── Provided data ──
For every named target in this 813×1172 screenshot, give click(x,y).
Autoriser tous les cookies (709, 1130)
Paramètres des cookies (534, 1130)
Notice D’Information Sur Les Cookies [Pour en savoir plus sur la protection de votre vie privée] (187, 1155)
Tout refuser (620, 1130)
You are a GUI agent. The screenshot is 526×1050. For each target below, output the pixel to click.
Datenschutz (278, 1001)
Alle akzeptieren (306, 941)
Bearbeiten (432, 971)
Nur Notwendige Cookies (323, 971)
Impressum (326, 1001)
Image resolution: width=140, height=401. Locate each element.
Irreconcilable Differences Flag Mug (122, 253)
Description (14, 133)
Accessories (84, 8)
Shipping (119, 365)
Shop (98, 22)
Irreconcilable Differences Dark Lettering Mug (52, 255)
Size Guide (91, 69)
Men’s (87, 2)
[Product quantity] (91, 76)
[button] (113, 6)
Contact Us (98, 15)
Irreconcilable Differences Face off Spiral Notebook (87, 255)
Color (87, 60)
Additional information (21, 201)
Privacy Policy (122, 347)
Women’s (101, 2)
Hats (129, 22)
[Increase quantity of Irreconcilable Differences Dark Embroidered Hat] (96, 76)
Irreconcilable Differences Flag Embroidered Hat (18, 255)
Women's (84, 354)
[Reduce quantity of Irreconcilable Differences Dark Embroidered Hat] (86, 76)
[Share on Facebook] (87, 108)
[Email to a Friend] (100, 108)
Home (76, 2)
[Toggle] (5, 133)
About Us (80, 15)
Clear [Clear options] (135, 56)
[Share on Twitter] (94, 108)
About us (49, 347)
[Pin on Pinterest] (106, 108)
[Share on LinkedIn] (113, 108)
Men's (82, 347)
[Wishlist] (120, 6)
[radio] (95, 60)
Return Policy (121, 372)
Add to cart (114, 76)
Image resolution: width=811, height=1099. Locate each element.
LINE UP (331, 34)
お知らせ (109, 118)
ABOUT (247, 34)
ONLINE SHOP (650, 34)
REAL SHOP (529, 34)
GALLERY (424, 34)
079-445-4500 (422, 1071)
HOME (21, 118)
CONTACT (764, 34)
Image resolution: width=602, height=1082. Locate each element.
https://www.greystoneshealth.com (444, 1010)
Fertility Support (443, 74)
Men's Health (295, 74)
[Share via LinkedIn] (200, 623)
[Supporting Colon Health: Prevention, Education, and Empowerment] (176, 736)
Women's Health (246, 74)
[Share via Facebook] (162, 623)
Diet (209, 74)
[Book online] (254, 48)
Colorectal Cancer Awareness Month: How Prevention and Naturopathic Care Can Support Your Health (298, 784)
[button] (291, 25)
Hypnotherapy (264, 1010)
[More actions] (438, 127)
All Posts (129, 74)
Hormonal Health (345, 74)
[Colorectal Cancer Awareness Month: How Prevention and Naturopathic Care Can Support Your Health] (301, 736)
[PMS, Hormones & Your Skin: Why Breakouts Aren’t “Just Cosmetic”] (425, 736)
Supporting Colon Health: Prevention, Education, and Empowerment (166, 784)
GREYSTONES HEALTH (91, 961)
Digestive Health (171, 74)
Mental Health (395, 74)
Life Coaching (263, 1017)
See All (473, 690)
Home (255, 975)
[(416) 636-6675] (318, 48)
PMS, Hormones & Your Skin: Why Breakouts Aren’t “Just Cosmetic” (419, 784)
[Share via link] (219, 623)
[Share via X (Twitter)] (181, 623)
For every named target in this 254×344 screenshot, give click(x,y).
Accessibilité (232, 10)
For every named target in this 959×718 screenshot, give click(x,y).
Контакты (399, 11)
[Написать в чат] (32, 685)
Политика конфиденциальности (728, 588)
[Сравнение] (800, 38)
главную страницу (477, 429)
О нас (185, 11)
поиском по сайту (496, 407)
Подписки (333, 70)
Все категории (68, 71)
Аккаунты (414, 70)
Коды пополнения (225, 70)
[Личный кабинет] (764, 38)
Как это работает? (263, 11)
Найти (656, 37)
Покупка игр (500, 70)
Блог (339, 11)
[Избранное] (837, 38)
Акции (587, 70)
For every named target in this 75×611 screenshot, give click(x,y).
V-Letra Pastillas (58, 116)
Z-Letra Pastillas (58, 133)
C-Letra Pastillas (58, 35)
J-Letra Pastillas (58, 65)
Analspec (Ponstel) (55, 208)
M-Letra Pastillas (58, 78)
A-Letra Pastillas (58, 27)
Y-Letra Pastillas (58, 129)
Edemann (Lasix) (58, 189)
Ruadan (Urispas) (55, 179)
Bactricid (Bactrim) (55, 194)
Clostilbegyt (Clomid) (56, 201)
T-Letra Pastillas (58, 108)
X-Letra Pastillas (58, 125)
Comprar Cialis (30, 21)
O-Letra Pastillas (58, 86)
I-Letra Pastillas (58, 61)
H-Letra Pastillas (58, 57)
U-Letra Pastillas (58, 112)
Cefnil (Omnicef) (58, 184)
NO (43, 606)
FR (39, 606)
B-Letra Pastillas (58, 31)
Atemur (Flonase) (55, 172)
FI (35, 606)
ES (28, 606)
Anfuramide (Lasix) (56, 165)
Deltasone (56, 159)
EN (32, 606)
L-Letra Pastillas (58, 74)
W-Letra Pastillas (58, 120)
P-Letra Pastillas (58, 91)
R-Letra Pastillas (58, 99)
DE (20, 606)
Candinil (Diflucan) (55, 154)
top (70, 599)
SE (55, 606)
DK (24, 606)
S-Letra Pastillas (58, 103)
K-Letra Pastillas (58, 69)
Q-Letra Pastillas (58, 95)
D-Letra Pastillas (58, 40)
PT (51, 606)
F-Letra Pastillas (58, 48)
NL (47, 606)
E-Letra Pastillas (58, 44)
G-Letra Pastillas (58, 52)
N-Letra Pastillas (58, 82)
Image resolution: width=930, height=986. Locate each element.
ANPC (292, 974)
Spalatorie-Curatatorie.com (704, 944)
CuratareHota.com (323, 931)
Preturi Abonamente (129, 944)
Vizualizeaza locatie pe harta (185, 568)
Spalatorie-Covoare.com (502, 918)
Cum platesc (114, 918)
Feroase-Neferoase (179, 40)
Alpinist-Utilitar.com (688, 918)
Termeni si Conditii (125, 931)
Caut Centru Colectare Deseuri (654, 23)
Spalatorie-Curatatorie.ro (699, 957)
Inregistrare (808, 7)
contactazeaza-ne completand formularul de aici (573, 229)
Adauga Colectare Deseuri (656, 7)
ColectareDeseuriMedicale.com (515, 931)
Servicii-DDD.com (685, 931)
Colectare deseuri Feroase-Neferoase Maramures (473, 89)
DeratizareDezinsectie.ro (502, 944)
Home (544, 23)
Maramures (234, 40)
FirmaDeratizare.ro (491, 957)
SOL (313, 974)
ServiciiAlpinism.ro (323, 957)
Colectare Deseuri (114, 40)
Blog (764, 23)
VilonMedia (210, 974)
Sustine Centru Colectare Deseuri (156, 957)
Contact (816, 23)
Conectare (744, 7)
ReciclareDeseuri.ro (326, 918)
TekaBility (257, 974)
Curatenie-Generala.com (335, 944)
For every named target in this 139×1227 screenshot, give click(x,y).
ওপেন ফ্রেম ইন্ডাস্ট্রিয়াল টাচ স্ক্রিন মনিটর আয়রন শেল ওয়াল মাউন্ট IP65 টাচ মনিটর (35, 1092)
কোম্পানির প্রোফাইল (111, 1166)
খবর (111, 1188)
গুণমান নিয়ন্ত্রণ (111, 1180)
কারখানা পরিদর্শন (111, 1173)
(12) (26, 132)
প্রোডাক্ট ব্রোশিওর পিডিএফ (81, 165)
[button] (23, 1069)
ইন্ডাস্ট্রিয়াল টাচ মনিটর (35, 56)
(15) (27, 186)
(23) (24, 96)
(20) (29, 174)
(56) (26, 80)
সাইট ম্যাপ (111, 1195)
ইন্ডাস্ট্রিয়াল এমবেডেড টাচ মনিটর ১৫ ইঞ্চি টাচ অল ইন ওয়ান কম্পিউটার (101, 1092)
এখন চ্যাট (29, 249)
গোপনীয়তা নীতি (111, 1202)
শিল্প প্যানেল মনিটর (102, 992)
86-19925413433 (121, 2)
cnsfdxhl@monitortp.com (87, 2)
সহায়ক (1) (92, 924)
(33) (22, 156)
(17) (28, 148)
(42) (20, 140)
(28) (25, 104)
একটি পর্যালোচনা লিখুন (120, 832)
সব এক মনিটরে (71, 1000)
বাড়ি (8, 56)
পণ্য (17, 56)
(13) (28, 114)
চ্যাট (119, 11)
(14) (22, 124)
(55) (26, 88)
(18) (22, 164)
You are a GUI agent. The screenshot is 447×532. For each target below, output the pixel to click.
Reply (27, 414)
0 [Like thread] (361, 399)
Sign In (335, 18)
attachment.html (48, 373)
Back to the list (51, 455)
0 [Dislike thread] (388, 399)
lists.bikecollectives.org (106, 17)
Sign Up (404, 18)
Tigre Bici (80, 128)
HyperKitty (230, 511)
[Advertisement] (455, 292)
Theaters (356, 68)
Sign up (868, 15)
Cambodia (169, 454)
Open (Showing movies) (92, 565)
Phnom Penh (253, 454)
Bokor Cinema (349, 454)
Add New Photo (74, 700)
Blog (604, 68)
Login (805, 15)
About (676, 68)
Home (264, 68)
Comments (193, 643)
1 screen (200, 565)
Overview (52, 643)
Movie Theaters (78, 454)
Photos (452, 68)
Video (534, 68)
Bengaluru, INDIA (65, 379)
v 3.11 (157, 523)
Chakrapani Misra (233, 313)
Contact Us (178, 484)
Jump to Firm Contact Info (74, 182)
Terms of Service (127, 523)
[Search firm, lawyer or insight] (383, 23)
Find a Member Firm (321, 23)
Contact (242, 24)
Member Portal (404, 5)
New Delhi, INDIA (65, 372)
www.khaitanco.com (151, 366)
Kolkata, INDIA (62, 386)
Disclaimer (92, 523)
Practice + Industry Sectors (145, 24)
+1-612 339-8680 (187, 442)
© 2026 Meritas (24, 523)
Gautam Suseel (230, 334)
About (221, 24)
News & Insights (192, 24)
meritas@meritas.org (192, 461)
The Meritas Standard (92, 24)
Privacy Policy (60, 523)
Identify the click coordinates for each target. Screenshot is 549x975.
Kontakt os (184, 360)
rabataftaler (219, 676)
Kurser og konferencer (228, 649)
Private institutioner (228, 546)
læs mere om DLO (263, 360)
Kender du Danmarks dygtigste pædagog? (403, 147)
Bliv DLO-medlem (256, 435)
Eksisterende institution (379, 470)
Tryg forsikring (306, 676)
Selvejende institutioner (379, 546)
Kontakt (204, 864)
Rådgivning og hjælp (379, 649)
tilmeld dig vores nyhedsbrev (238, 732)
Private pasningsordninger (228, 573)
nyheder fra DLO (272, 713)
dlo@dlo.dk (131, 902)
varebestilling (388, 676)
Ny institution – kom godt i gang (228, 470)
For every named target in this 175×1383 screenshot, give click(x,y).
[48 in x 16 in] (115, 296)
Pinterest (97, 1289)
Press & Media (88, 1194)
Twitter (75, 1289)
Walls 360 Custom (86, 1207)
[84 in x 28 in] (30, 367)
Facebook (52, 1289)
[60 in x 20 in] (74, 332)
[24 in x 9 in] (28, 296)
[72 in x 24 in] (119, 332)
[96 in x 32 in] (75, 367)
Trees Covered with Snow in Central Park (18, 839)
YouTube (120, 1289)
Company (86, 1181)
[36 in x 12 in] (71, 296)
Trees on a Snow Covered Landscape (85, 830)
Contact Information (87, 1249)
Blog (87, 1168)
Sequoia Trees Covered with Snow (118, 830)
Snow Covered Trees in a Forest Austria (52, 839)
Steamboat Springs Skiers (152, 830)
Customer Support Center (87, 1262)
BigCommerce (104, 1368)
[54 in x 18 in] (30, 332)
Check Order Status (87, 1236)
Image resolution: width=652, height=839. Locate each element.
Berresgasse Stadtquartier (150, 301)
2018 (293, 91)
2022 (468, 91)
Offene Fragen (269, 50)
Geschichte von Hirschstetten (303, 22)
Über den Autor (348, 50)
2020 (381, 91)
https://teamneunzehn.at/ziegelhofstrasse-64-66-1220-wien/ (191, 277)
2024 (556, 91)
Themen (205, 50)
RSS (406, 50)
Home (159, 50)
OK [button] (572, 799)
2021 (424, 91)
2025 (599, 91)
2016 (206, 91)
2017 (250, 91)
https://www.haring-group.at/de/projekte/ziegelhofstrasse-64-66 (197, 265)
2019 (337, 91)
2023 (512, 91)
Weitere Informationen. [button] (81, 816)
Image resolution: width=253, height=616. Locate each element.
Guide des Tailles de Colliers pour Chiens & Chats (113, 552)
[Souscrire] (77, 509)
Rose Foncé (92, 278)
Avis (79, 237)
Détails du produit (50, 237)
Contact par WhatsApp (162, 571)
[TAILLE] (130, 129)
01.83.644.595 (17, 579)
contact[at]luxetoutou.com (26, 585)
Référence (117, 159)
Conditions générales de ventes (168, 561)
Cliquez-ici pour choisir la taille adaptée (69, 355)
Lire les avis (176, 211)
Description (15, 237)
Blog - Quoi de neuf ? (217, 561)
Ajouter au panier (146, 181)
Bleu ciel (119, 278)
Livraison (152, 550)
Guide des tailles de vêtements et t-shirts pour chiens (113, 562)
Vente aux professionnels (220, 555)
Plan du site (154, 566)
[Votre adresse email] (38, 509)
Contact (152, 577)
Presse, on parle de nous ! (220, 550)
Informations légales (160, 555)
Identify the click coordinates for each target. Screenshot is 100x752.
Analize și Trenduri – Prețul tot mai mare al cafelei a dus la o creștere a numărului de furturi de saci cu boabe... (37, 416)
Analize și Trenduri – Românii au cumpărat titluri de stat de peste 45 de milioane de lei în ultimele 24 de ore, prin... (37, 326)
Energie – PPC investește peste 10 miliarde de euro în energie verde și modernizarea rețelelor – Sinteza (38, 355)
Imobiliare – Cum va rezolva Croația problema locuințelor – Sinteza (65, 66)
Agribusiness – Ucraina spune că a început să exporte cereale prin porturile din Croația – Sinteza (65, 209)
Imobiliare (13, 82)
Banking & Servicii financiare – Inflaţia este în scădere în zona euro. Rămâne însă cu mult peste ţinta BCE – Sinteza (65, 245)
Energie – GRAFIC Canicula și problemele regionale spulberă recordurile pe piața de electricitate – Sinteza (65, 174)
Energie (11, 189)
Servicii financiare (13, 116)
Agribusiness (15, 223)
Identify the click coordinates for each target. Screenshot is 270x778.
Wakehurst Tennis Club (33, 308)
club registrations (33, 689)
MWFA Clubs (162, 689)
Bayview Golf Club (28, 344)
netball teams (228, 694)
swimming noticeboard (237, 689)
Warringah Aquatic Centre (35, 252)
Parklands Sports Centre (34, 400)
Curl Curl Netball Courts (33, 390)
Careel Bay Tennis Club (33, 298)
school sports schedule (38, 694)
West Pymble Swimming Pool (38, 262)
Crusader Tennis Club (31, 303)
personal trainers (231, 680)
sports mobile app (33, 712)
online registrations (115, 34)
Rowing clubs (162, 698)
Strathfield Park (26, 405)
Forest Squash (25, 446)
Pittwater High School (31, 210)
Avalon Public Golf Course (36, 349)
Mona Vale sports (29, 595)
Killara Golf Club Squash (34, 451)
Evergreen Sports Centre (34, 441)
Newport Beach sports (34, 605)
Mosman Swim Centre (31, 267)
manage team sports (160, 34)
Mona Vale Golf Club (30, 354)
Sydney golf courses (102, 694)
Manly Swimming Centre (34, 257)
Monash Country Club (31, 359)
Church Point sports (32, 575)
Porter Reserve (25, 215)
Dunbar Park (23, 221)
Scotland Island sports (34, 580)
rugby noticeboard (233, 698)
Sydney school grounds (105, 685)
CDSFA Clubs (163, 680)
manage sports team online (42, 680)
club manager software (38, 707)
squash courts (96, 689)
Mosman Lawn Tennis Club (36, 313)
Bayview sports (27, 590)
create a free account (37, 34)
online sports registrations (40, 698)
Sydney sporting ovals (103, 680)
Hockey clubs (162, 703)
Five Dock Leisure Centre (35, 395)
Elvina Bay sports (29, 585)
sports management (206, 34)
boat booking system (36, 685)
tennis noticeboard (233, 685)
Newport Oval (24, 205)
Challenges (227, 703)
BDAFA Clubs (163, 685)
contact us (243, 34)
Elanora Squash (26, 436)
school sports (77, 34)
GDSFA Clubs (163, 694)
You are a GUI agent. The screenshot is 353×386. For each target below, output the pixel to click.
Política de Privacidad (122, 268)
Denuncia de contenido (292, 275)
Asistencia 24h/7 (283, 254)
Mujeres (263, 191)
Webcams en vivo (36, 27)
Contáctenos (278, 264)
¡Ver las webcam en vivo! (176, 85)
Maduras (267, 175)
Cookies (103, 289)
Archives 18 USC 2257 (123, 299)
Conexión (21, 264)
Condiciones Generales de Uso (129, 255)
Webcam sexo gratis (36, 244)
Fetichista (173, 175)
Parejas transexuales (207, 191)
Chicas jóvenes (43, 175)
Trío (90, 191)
───
▶ Request: Starting with the first of the lines above and going on through the line with "Additional information (21, 201)", write those lines out again with "Mug" swapped for "Cup" and everything else left as it is.

▶ Task answer:
For every named target in this 813×1172 screenshot, give click(x,y).
Autoriser tous les cookies (709, 1130)
Paramètres des cookies (534, 1130)
Notice D’Information Sur Les Cookies [Pour en savoir plus sur la protection de votre vie privée] (187, 1155)
Tout refuser (620, 1130)
You are a GUI agent. The screenshot is 526×1050. For each target below, output the pixel to click.
Datenschutz (278, 1001)
Alle akzeptieren (306, 941)
Bearbeiten (432, 971)
Nur Notwendige Cookies (323, 971)
Impressum (326, 1001)
Image resolution: width=140, height=401. Locate each element.
Irreconcilable Differences Flag Cup (122, 253)
Description (14, 133)
Accessories (84, 8)
Shipping (119, 365)
Shop (98, 22)
Irreconcilable Differences Dark Lettering Cup (52, 255)
Size Guide (91, 69)
Men’s (87, 2)
[Product quantity] (91, 76)
[button] (113, 6)
Contact Us (98, 15)
Irreconcilable Differences Face off Spiral Notebook (87, 255)
Color (87, 60)
Additional information (21, 201)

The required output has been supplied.